Adriane crash 
Author Message
 Adriane crash

Dutch videotext had a topic this evening that said that ESA found that the
Adriana-5 lauch failed because the software of its guidance systems was
accidentally replaced by the Adriane-4 version.

Anyone hear anything more about this ?

(If its true, it must be the worlds most spectacular example of a
configuration management failure :-)

--
-----------------------------------------------------------------------

--  Banking Consultant   --              Member Team-Ada             --
--  Ordina Finance BV    --    Located at Haarlem, The Netherlands   --



Sat, 09 Jan 1999 03:00:00 GMT  
 Adriane crash


: Dutch videotext had a topic this evening that said that ESA found that the
: Adriana-5 lauch failed because the software of its guidance systems was
  ^^    ^     nice typo    :-(                (for the Ariane)
--

Pfaffenwaldring 27, 70569 Stuttgart Uni Computeranwendungen
Team Ada: "C'mon people let the world begin" (Paul McCartney)

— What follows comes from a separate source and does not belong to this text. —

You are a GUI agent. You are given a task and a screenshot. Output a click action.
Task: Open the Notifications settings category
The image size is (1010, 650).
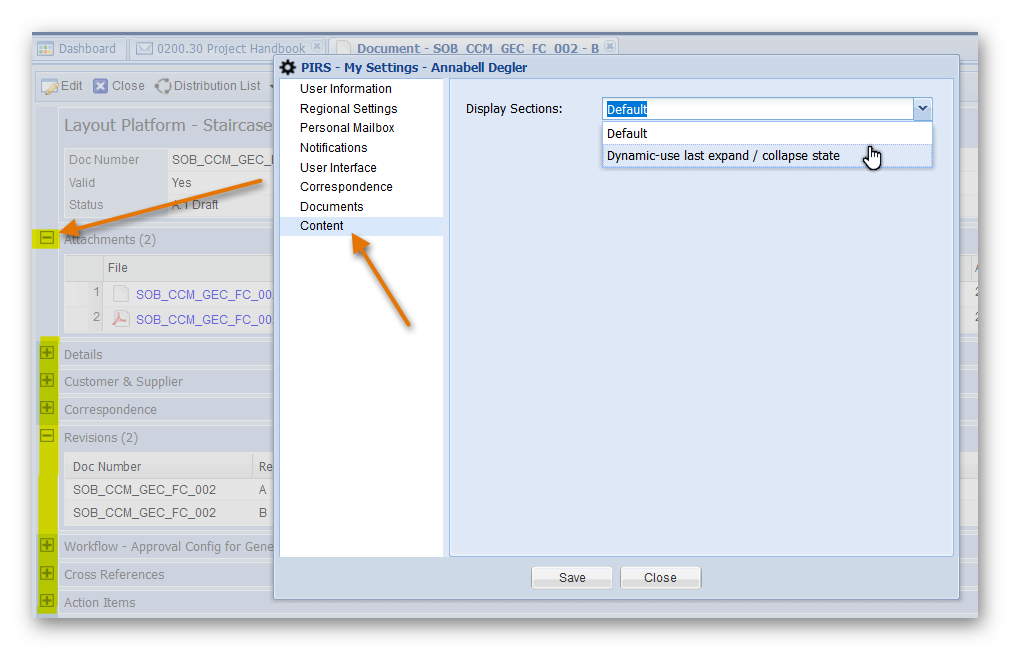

Mon, 11 Jan 1999 03:00:00 GMT  
 Adriane crash

Quote:

> Dutch videotext had a topic this evening that said that ESA found that the
> Adriana-5 lauch failed because the software of its guidance systems was
> accidentally replaced by the Adriane-4 version.

Close, but not quite. Based on my read of the report:

Ariane 4 & 5 use the same inertial measurement units and it appears that they did
not fully analyze the effect of the Ariane 5's flight characteristics against
these units.  Also, both Arianes 4 and 5 use dual redundant units which are,
unfortunately, identical in both hardware and software.  The result was that
higher (but acceptable for Ariane 5) acceleration levels caused a conversion
operation to overflow, an exception was raised, and both units completely shut
down leaving the flight control software with no navigation data!  It also
appeared from the report that the flight control software interpreted bogus data
as good and as a result commanded the engine nozzles to full deflection resulting
in the aerodynamic destruction of the vehicle.

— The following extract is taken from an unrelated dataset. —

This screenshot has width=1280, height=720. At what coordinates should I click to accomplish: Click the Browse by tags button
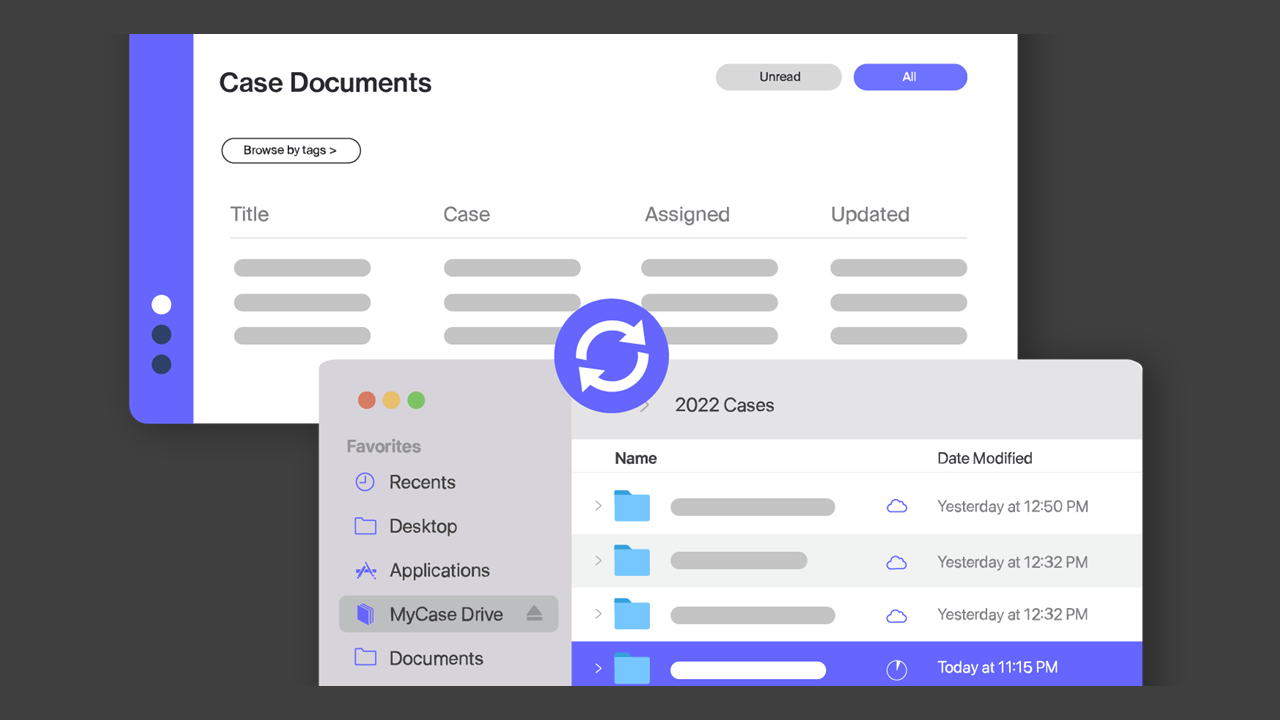point(291,150)
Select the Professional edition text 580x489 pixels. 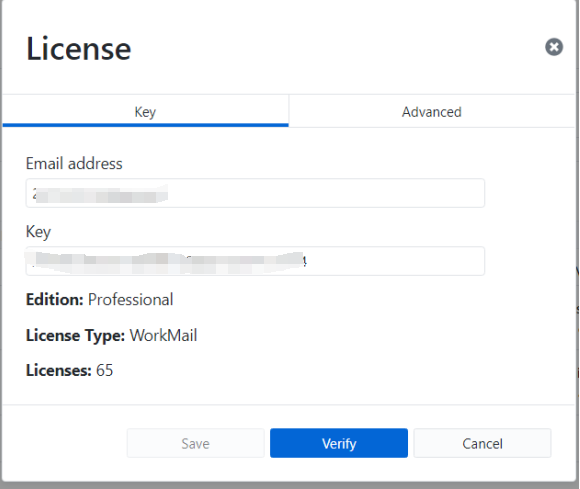(130, 299)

On some really sad notes 1) the software that experienced the overflow had not
real value during that phase of flight and should have been disabled, 2) the
decision not to protect the conversion from overflow was influenced by a
requirement for a max of 80% processor utilization, and 3) the units were
_required_ to shut down as a result of any exception (rather than make the best of
it and continue in a degraded mode, if possible) on the assumption that it was
caused by a hardware failure.  Does the phrase 'penny wise, pound foolish' apply
here?

So, lots of intertwined assumptions, mistakes, etc. led to this failure but
definitely an avoidable problem.

--
Steve O'Neill                      | "No,no,no, don't tug on that!
Sanders, A Lockheed Martin Company |  You never know what it might

(603) 885-8774  fax: (603) 885-4071|    Buckaroo Banzai



Mon, 11 Jan 1999 03:00:00 GMT  
 Adriane crash


Quote:
>Dutch videotext had a topic this evening that said that ESA found that the
>Adriana-5 lauch failed because the software of its guidance systems was
>accidentally replaced by the Adriane-4 version.
>Anyone hear anything more about this ?
>(If its true, it must be the worlds most spectacular example of a
>configuration management failure :-)

That isn't what the report said. Here is a copy of the report obtained

------------------------------------------------------------------------------

Quote:
>Date:         Tue, 23 Jul 1996 16:59:23 EST


JOINT ESA/CNES PRESS RELEASE
N  33-96  -  Paris, 23 July 1996

Ariane 501 - Presentation of Inquiry Board report

Attached is a summary of the Inquiry Board report on the
failure of the first Ariane 5 flight.

The full report is available on written request from ESA and
CNES Public Relations.

     ESA     Tel.: + 33.1.53.69.72.82
                Fax: + 33.1.53.69.76.90

     CNES   Tel.: + 33.1.44.76.76.87
                Fax: + 33.1.44.76.78.16

ARIANE 501
Presentation of Inquiry Board report

On 4 June 1996 the maiden flight of the Ariane 5 launcher ended
in a failure.  Only about 40 seconds after initiation of the flight
sequence, at an altitude of about 3700 m, the launcher veered off
its flight path, broke up and exploded.

Mr Jean-Marie Luton, ESA Director General, and Mr Alain
Bensoussan, CNES Chairman, immediately set up an independent
Inquiry Board (see ESA-CNES Press Release of 10 June 1996),
which has now submitted its report.

The report begins by presenting the causes of the failure, analysis
of the flight data having indicated:

-   nominal behaviour of the launcher up to Ho  + 36 seconds;
-   simultaneous failure of the two inertial reference systems;
-   swivelling into the extreme position of the nozzles of the two
solid boosters and, slightly later, of the Vulcain engine, causing
the launcher to veer abruptly;

-   self-destruction of the launcher correctly triggered by rupture
of the electrical links between the solid boosters and the core
stage.

A chain of events, their inter-relations and causes have been
established, starting with the destruction of the launcher and
tracing back in time towards the primary cause.  These provide
the technical explanations for the failure of the 501 flight, which
lay in the flight control and guidance system.  A detailed account
is given in the report, which concludes:

"  The failure of Ariane 501 was caused by the complete loss of
guidance and attitude information 37 seconds after start of the
main engine ignition sequence (30 seconds after lift-off).  This
loss of information was due to specification and design errors in
the software of the inertial reference system.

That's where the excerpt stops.